Top of INPUT DATA

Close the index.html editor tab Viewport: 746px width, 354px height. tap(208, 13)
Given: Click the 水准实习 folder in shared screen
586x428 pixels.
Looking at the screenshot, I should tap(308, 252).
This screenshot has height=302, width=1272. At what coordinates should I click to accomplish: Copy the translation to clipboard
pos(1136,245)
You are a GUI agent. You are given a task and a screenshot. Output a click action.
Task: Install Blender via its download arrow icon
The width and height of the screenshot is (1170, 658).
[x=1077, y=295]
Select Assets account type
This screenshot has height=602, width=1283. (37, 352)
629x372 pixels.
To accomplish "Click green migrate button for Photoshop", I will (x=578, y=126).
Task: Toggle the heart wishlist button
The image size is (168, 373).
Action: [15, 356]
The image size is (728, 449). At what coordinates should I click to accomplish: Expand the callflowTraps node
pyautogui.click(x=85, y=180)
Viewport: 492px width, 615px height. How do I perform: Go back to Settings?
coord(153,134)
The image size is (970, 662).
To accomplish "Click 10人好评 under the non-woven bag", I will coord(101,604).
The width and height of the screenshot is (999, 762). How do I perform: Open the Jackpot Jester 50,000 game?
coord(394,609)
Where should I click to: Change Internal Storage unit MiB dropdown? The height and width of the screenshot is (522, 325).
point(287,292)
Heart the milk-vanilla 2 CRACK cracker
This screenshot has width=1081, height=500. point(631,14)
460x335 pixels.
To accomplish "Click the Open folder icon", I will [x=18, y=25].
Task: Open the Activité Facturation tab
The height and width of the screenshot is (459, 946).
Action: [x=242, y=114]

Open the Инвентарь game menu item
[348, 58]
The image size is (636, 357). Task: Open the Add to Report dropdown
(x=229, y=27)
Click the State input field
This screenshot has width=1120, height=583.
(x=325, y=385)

Bottom of INPUT DATA

#### HOW TO COMPLETE THIS TASK
Exact retyping is required: the line with "460x335 pixels." through the end of the data, both ends included, and no other line.

#### ANSWER TO THE EXERCISE
460x335 pixels.
To accomplish "Click the Open folder icon", I will [x=18, y=25].
Task: Open the Activité Facturation tab
The height and width of the screenshot is (459, 946).
Action: [x=242, y=114]

Open the Инвентарь game menu item
[348, 58]
The image size is (636, 357). Task: Open the Add to Report dropdown
(x=229, y=27)
Click the State input field
This screenshot has width=1120, height=583.
(x=325, y=385)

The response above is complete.